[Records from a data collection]
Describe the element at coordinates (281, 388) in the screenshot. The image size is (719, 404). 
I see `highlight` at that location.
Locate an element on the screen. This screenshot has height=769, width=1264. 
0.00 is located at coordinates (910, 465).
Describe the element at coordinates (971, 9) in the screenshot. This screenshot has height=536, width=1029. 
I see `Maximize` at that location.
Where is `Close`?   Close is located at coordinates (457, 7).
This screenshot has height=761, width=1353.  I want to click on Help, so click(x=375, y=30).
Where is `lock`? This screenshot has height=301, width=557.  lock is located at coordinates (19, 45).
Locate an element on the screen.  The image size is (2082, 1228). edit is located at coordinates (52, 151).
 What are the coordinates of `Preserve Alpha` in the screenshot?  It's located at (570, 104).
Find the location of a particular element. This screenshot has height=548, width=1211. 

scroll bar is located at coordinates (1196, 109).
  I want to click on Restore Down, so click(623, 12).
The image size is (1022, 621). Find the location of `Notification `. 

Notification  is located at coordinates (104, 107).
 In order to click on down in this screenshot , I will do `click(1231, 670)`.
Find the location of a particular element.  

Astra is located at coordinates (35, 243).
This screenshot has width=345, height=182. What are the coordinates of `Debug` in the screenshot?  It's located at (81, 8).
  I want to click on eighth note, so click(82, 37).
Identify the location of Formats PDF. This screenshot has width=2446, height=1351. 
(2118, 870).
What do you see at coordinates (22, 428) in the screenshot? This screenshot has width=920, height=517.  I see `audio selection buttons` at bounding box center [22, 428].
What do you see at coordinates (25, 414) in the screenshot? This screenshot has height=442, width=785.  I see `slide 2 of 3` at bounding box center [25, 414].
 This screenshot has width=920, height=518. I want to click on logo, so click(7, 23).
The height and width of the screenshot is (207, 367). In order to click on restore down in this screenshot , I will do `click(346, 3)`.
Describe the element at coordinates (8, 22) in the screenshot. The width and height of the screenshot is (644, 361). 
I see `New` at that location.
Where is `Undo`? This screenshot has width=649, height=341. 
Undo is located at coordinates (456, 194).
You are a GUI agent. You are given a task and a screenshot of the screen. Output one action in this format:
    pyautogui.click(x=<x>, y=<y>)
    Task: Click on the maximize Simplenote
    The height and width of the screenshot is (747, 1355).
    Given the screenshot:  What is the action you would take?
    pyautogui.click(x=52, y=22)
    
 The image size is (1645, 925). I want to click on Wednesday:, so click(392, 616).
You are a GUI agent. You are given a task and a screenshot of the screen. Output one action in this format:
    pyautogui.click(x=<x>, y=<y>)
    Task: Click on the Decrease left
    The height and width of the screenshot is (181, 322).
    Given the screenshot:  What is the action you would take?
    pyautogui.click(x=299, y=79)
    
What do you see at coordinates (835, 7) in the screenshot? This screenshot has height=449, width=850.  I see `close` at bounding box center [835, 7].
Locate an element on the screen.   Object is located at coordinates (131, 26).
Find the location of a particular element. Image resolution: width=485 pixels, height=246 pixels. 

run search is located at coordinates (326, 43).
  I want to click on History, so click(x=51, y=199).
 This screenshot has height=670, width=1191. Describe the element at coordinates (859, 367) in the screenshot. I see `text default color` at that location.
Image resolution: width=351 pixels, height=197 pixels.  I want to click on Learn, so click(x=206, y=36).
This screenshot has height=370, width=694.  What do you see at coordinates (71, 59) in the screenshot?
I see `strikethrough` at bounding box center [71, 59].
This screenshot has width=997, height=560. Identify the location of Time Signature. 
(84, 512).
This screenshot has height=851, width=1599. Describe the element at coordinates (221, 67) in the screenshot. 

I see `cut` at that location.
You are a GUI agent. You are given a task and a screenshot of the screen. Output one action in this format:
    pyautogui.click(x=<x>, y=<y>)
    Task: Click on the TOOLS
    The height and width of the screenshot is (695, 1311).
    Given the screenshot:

• Short problem
Reproduce all of the records above word for word, changing nothing.

• Task response
Describe the element at coordinates (281, 388) in the screenshot. The image size is (719, 404). 
I see `highlight` at that location.
Locate an element on the screen. This screenshot has height=769, width=1264. 
0.00 is located at coordinates (910, 465).
Describe the element at coordinates (971, 9) in the screenshot. This screenshot has height=536, width=1029. 
I see `Maximize` at that location.
Where is `Close`?   Close is located at coordinates (457, 7).
This screenshot has height=761, width=1353.  I want to click on Help, so click(x=375, y=30).
Where is `lock`? This screenshot has height=301, width=557.  lock is located at coordinates (19, 45).
Locate an element on the screen.  The image size is (2082, 1228). edit is located at coordinates (52, 151).
 What are the coordinates of `Preserve Alpha` in the screenshot?  It's located at (570, 104).
Find the location of a particular element. This screenshot has height=548, width=1211. 

scroll bar is located at coordinates (1196, 109).
  I want to click on Restore Down, so click(623, 12).
The image size is (1022, 621). Find the location of `Notification `. 

Notification  is located at coordinates (104, 107).
 In order to click on down in this screenshot , I will do `click(1231, 670)`.
Find the location of a particular element.  

Astra is located at coordinates (35, 243).
This screenshot has width=345, height=182. What are the coordinates of `Debug` in the screenshot?  It's located at (81, 8).
  I want to click on eighth note, so click(82, 37).
Identify the location of Formats PDF. This screenshot has width=2446, height=1351. 
(2118, 870).
What do you see at coordinates (22, 428) in the screenshot? This screenshot has width=920, height=517.  I see `audio selection buttons` at bounding box center [22, 428].
What do you see at coordinates (25, 414) in the screenshot? This screenshot has height=442, width=785.  I see `slide 2 of 3` at bounding box center [25, 414].
 This screenshot has width=920, height=518. I want to click on logo, so click(7, 23).
The height and width of the screenshot is (207, 367). In order to click on restore down in this screenshot , I will do `click(346, 3)`.
Describe the element at coordinates (8, 22) in the screenshot. The width and height of the screenshot is (644, 361). 
I see `New` at that location.
Where is `Undo`? This screenshot has width=649, height=341. 
Undo is located at coordinates (456, 194).
You are a GUI agent. You are given a task and a screenshot of the screen. Output one action in this format:
    pyautogui.click(x=<x>, y=<y>)
    Task: Click on the maximize Simplenote
    The height and width of the screenshot is (747, 1355).
    Given the screenshot:  What is the action you would take?
    pyautogui.click(x=52, y=22)
    
 The image size is (1645, 925). I want to click on Wednesday:, so click(392, 616).
You are a GUI agent. You are given a task and a screenshot of the screen. Output one action in this format:
    pyautogui.click(x=<x>, y=<y>)
    Task: Click on the Decrease left
    The height and width of the screenshot is (181, 322).
    Given the screenshot:  What is the action you would take?
    pyautogui.click(x=299, y=79)
    
What do you see at coordinates (835, 7) in the screenshot? This screenshot has height=449, width=850.  I see `close` at bounding box center [835, 7].
Locate an element on the screen.   Object is located at coordinates (131, 26).
Find the location of a particular element. Image resolution: width=485 pixels, height=246 pixels. 

run search is located at coordinates (326, 43).
  I want to click on History, so click(x=51, y=199).
 This screenshot has height=670, width=1191. Describe the element at coordinates (859, 367) in the screenshot. I see `text default color` at that location.
Image resolution: width=351 pixels, height=197 pixels.  I want to click on Learn, so click(x=206, y=36).
This screenshot has height=370, width=694.  What do you see at coordinates (71, 59) in the screenshot?
I see `strikethrough` at bounding box center [71, 59].
This screenshot has width=997, height=560. Identify the location of Time Signature. 
(84, 512).
This screenshot has height=851, width=1599. Describe the element at coordinates (221, 67) in the screenshot. 

I see `cut` at that location.
You are a GUI agent. You are given a task and a screenshot of the screen. Output one action in this format:
    pyautogui.click(x=<x>, y=<y>)
    Task: Click on the TOOLS
    The height and width of the screenshot is (695, 1311).
    Given the screenshot:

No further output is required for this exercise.